**PROBLEM STATEMENT:**
From the records that follow, return exactly the lines beginning at the one that contains "Click the Insert files tooltip" and ending at the one that contains "title second line", pictures left out.

Saved data entries
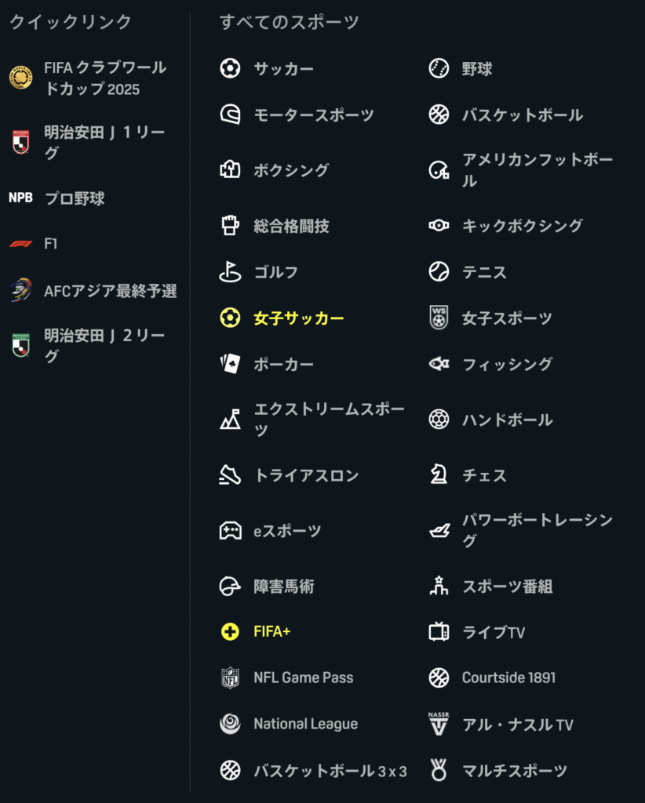Screen dimensions: 645x803
Task: Click the fishing fish icon
Action: (439, 364)
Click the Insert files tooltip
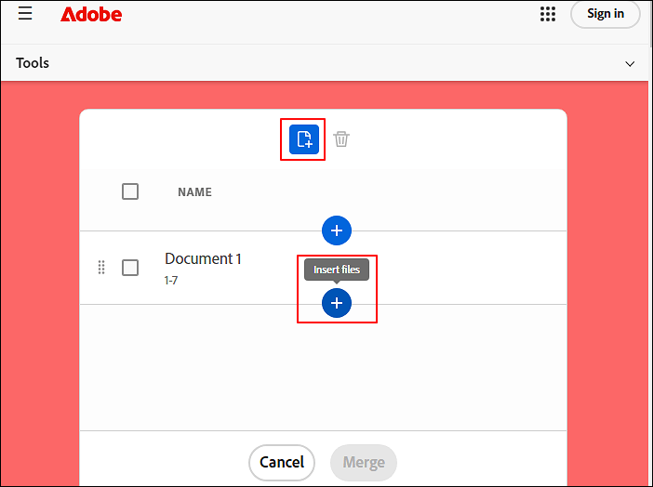The image size is (653, 487). tap(337, 270)
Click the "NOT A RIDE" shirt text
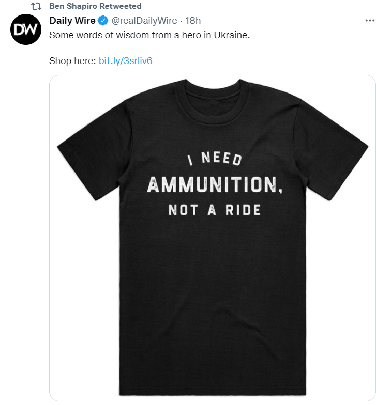This screenshot has height=405, width=376. point(214,211)
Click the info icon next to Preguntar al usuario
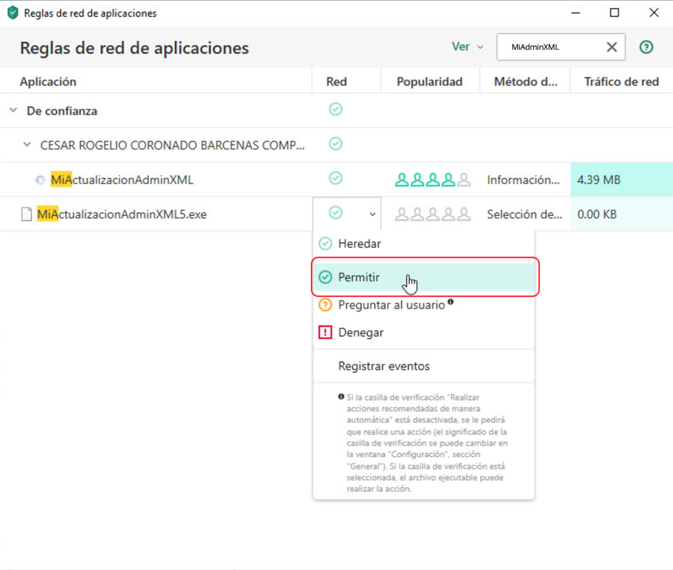Screen dimensions: 673x570 point(451,303)
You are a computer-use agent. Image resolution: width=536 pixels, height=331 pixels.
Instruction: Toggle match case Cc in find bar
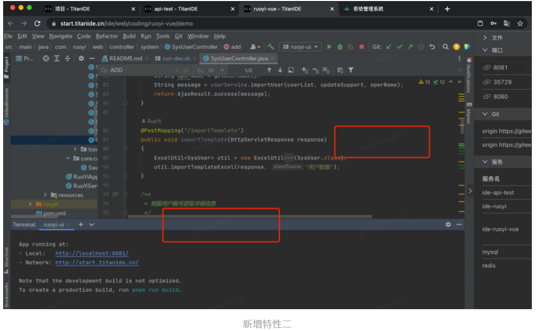tap(201, 70)
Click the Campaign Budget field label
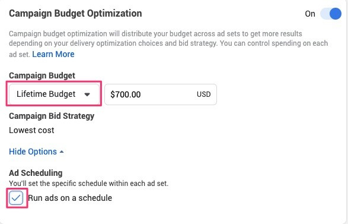Screen dimensions: 348x224 point(42,75)
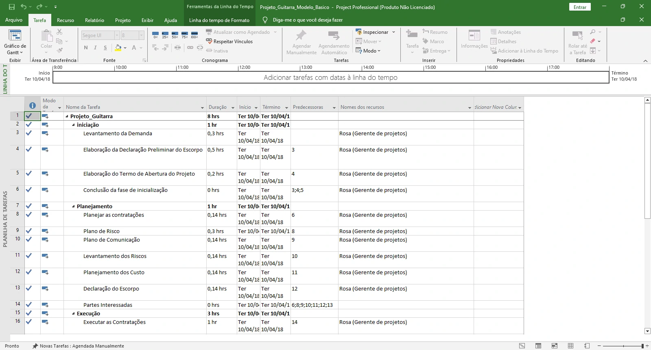Mark task as 50% complete
651x350 pixels.
tap(175, 35)
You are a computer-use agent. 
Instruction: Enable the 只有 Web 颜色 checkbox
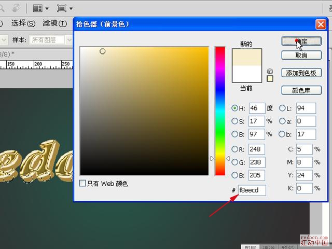coord(83,184)
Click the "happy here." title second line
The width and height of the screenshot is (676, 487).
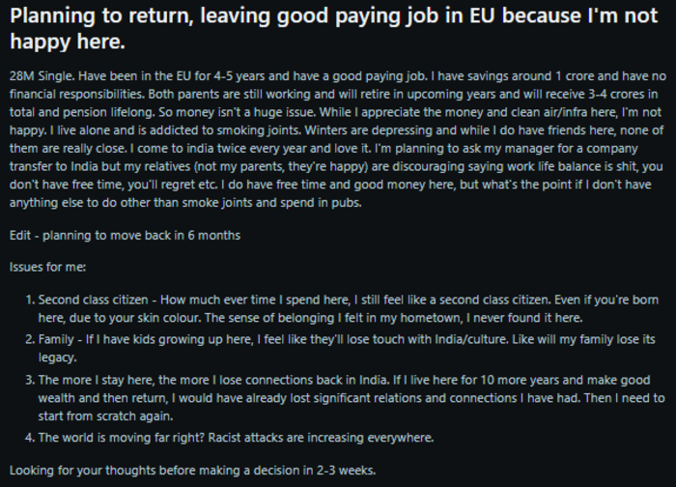[68, 42]
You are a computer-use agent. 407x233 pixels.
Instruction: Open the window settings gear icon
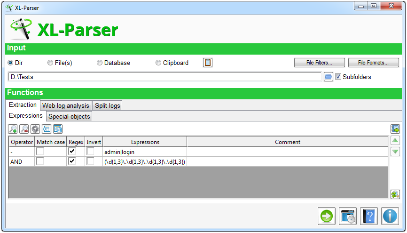click(348, 216)
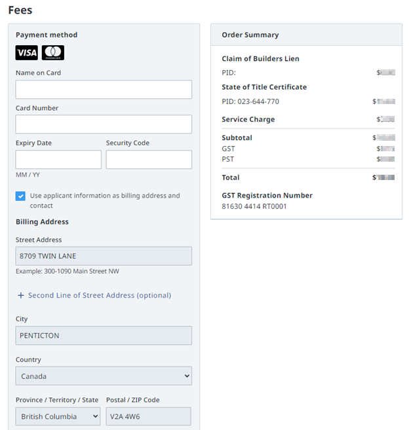The image size is (409, 430).
Task: Focus the Name on Card field
Action: [104, 90]
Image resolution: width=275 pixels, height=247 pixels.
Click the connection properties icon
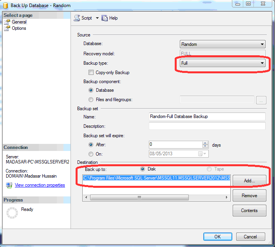tap(9, 185)
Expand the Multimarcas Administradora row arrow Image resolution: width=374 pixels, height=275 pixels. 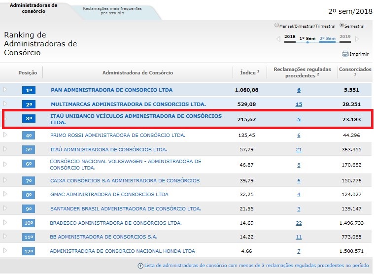pyautogui.click(x=5, y=104)
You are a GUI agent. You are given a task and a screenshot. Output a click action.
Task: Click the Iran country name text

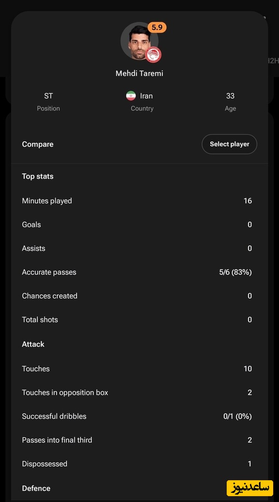click(146, 96)
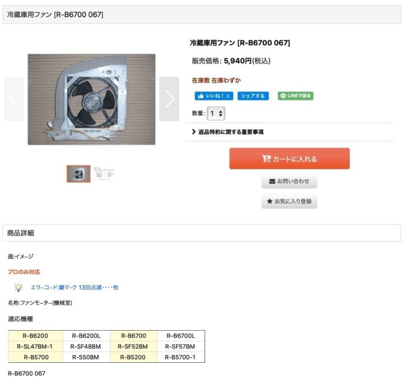
Task: Select the first fan photo thumbnail
Action: (x=79, y=174)
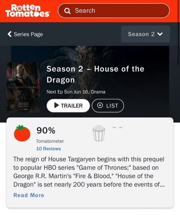180x215 pixels.
Task: Click the House of the Dragon poster thumbnail
Action: pyautogui.click(x=23, y=87)
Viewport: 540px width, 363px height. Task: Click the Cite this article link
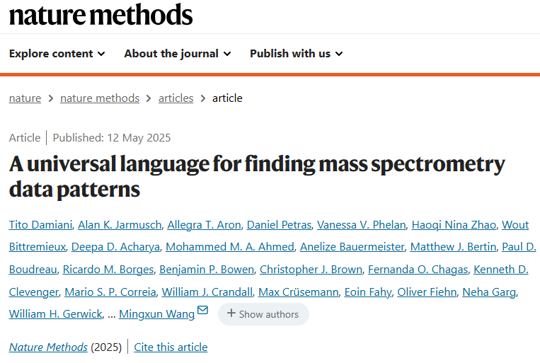171,347
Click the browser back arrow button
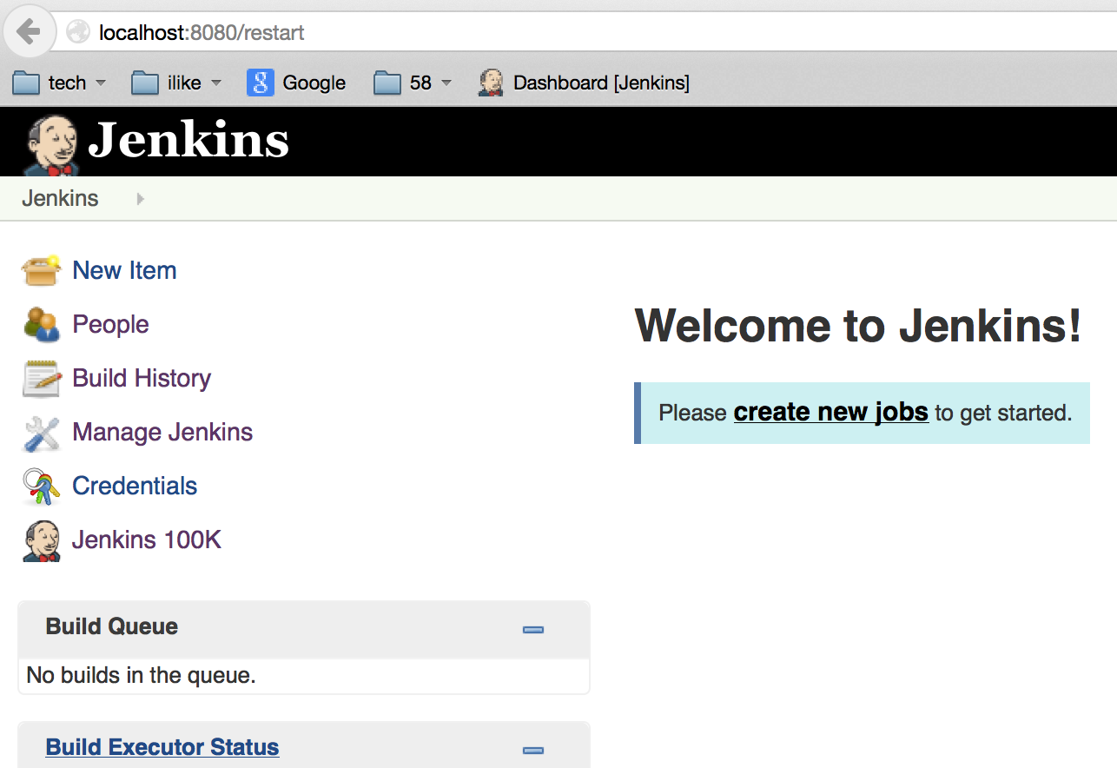 pos(29,32)
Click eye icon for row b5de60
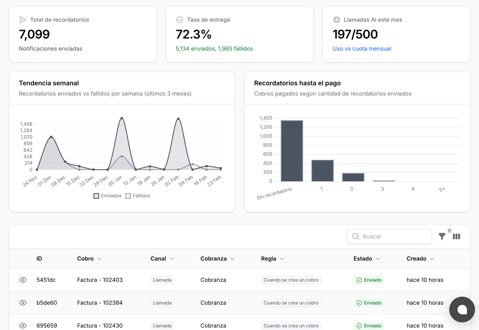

**REPLY:**
Click the Insert files tooltip
The image size is (653, 487). tap(337, 270)
Click the "NOT A RIDE" shirt text
This screenshot has height=405, width=376. point(214,211)
Click the info icon next to Preguntar al usuario
Screen dimensions: 673x570 point(451,303)
You are a computer-use agent. Image resolution: width=536 pixels, height=331 pixels.
Instruction: Toggle match case Cc in find bar
tap(201, 70)
Click the Campaign Budget field label
Screen dimensions: 348x224 point(42,75)
Mark task as 50% complete
651x350 pixels.
tap(175, 35)
You are a computer-use agent. 
Instruction: Enable the 只有 Web 颜色 checkbox
coord(83,184)
Click the "happy here." title second line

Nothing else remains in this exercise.